The Lego Guardians of the Galaxy ship – or the Benatar, to Marvel fans – is one of the coolest brick-builds we’ve ever completed.

Lego Marvel The Guardians’ Ship (76193)_product shot_Andy Hartup
(Image: © Future)

Our Verdict

A colorful, detailed build, the Lego Guardians of the Galaxy ship is a must for any Marvel fan looking to recreate their love for the movies in brick form. It’s surprisingly good value too, and comes with excellent minifigs.

For

  • Enjoyable build
  • Great details
  • Cool selection of minifigs

Against

  • Wings a bit tricky to build
  • Build can feel a bit slow at times
Key specs

Average price: $149.99/£129.99

Model number: 76193

Pieces: 1,901

Finished item dimensions: 9 x 14 x 23 in/25 x 36 x 59 cm

Recommended age: 14+

If you like piña coladas, getting caught in the rain, and building intricate Lego recreations of famous sci-fi spaceships, then you need to get hold of the Lego Guardians of the Galaxy ship (officially named Lego The Guardians’ Ship). It’s easily one of the most enjoyable builds we’ve done, and the bright colors mix with a raft of small, fan-pleasing details to make each stage an entertaining one.

Of course, we’d expect nothing less from a ship that features in one of the best Marvel movies of all time, although it’s worth pointing out that this model is of the Infinity War version of the Benatar – a rebuild of the ship from the original movie.
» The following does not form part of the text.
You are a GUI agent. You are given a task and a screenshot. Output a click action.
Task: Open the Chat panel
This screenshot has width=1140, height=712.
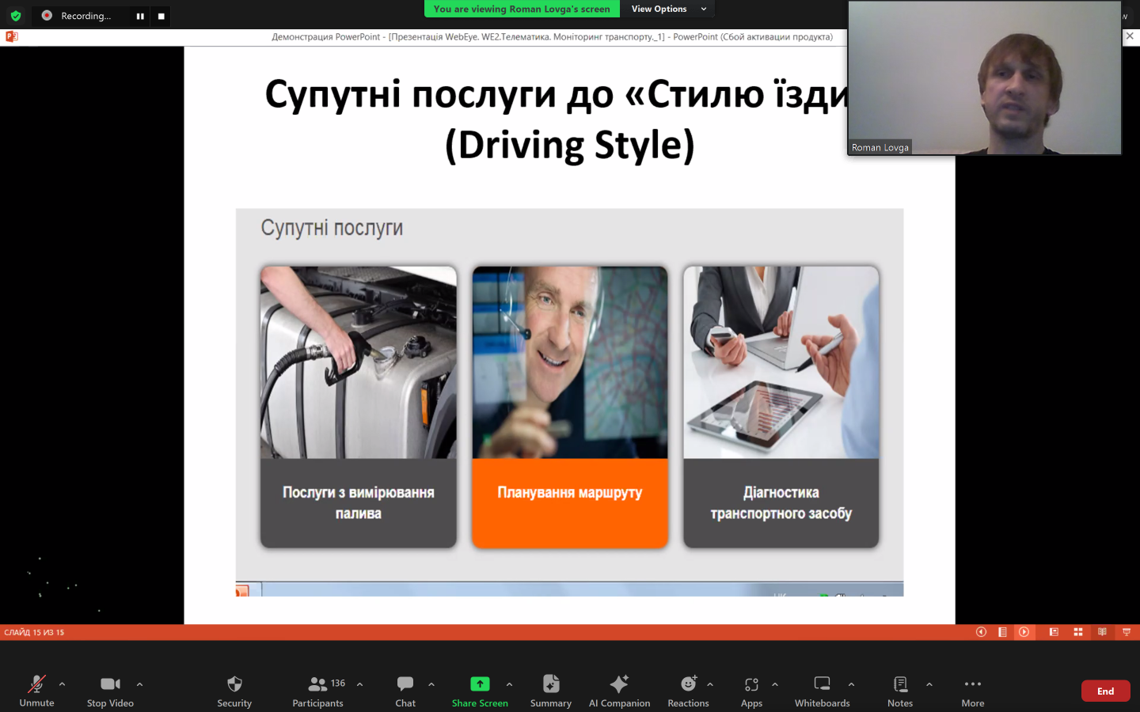pyautogui.click(x=405, y=690)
It’s a pretty fantastic spaceship, but it’s just eked out of a spot on our coolest spaceships in sci-fi list by its predecessor, the Milano – although both Guardians of the Galaxy ships each have quite an interesting history.

As ever, when tackling the Lego Guardians of the Galaxy ship, we implemented our standard testing process. We timed our build, noted how long each section took, and asked a younger builder – in this case, a six-year-old boy – to take part and see how difficult they found it to create. In fairness, this model is recommended for builders of 14+ years, and is mainly aimed at collectors (it comes with a display stand), but we found that kids will enjoy putting it together too.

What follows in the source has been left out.